(INPUT begins)
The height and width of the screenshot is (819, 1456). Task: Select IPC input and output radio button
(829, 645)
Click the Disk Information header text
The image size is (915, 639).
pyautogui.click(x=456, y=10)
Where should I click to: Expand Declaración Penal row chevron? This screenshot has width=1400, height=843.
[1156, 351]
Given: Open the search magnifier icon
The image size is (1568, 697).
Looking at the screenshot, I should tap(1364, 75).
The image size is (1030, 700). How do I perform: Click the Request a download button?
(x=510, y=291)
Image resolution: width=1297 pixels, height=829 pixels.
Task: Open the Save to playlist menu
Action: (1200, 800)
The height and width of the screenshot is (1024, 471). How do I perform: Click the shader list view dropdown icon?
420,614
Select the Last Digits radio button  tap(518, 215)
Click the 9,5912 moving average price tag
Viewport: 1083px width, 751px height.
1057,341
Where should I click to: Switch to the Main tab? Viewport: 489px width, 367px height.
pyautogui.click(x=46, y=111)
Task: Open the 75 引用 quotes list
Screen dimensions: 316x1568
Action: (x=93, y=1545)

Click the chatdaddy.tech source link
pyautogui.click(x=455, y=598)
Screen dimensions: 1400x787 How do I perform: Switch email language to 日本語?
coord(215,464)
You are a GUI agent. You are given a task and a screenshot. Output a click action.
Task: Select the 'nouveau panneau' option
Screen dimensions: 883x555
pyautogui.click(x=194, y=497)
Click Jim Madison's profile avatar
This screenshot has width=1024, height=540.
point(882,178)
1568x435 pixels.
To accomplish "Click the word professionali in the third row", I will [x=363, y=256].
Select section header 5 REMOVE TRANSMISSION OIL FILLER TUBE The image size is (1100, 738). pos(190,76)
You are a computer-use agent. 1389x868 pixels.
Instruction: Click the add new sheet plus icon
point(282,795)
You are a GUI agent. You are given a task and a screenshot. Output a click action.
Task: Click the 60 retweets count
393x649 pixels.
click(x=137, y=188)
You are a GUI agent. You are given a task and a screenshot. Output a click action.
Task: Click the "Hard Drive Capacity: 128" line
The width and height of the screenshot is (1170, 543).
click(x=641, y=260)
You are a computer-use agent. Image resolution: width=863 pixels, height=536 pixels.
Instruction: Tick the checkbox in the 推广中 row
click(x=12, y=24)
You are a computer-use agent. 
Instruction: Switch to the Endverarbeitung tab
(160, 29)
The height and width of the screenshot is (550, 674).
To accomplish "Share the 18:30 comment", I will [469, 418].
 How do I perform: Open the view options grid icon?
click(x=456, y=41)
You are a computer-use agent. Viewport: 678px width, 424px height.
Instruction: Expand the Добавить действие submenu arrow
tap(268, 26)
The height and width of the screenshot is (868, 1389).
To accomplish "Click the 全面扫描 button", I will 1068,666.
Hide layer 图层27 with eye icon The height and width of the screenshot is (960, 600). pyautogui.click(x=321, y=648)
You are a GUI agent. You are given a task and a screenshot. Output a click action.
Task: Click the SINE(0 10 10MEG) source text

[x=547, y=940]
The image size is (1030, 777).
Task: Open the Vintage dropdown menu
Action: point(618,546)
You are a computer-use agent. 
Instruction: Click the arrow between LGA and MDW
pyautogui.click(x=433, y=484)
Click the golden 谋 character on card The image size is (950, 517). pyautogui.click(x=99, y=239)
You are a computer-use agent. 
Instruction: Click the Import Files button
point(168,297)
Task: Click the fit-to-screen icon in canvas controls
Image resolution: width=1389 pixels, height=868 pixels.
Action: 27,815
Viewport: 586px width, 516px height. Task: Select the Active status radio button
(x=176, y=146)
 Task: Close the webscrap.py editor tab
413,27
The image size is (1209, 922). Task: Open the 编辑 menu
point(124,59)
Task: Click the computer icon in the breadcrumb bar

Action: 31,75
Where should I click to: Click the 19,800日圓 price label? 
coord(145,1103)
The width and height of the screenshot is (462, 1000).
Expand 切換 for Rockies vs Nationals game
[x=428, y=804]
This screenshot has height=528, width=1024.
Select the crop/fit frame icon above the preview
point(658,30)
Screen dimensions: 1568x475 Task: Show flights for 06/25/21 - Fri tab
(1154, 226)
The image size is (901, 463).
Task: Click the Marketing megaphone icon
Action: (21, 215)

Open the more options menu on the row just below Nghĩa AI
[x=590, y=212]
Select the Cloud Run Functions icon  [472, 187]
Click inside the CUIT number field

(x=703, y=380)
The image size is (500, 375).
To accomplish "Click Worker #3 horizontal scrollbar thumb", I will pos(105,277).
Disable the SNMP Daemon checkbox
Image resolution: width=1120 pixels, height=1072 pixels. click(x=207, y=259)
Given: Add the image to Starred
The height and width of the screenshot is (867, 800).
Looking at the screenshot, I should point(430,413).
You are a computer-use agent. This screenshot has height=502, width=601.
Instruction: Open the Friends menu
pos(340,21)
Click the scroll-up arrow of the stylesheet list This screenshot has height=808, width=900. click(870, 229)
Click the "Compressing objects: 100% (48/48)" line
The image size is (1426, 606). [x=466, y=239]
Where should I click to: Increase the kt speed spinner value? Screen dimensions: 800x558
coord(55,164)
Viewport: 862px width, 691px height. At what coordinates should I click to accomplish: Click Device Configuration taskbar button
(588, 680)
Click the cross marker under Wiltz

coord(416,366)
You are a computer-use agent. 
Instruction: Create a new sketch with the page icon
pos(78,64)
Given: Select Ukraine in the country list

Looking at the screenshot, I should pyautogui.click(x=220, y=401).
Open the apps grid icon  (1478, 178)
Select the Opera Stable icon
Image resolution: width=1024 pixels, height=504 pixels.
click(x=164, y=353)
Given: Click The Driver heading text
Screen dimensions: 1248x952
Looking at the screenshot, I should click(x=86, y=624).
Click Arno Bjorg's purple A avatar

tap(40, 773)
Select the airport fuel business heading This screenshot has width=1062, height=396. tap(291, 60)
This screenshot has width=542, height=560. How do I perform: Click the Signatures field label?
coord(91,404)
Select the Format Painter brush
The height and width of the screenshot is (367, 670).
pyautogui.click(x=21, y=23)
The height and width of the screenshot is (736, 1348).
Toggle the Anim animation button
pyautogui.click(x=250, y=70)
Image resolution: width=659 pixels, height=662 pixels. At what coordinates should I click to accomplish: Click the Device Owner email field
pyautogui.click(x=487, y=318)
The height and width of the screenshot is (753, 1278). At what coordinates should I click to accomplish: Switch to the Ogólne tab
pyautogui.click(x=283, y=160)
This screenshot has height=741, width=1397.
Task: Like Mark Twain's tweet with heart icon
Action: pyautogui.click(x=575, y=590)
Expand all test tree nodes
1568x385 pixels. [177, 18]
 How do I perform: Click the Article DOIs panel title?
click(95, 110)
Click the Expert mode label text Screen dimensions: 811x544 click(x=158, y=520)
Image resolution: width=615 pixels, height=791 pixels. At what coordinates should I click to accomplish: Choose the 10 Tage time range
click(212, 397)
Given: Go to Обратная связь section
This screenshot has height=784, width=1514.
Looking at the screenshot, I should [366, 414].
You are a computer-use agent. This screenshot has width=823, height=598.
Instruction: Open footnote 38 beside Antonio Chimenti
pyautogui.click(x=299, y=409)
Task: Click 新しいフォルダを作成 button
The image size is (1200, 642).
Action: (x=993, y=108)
(INPUT ends)
● AIM OF THE TASK: State the count of lines above containing the string "section", and add nothing to it.

● THE COMPLETED TASK: 2